## Passage to read:
+++++

That was the first time I witnessed such an exchange and I never forgot it. At that time I did not appreciate the dynamics. But now I realize that my grandfather, who was an Atheist, had a Fundamentalist Personality. I can imagine now what it would be like for my simple-minded grandmother, who loved and missed her son, to be married to this intellectual who had no empathy for her. People with a Fundamentalist Personality feel so self-righteous and want so much to change others that sometimes they lose human compassion and their relationships turn sour and unhappy. They are always ready to criticize and convert others, which creates a lot of tension in their families.
Paul Kurtz in his book Living Without Religion…Eupraxsophy comments on some of the characteristics in these words, “It is depressing to encounter humanists who are unpleasant people, individuals who stoutly reject religious faith and who are committed to improving the condition of humanity, yet who are personally disagreeable. This is not unique to humanists; non-humanists can be equally obnoxious. Such personalities have dispositions like dried up prunes, they are sour and unpleasant, even mean-spirited toward their fellow human beings. Thus paying heed to humanist character is vital.”  (p 158)

+++++

## Dataset excerpt:
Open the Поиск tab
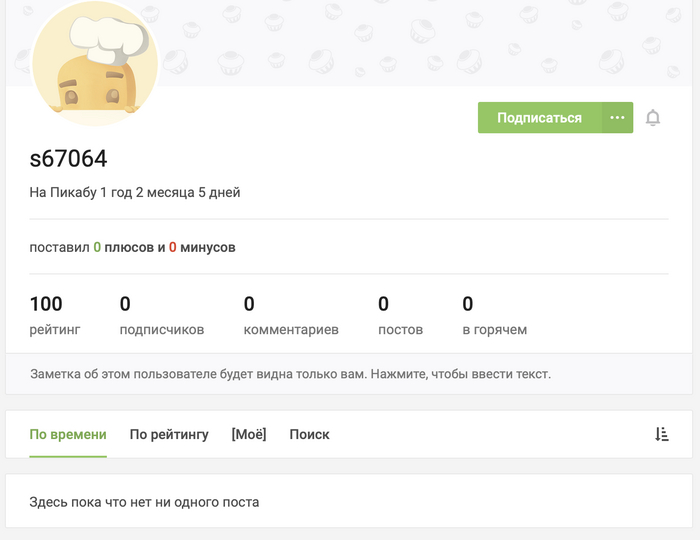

+++++

## Exercise brief:
Reproduce the passage on the Fundamentalist Personality between "That was the" and "in their families.", inclusive.

## Answer area:
That was the first time I witnessed such an exchange and I never forgot it. At that time I did not appreciate the dynamics. But now I realize that my grandfather, who was an Atheist, had a Fundamentalist Personality. I can imagine now what it would be like for my simple-minded grandmother, who loved and missed her son, to be married to this intellectual who had no empathy for her. People with a Fundamentalist Personality feel so self-righteous and want so much to change others that sometimes they lose human compassion and their relationships turn sour and unhappy. They are always ready to criticize and convert others, which creates a lot of tension in their families.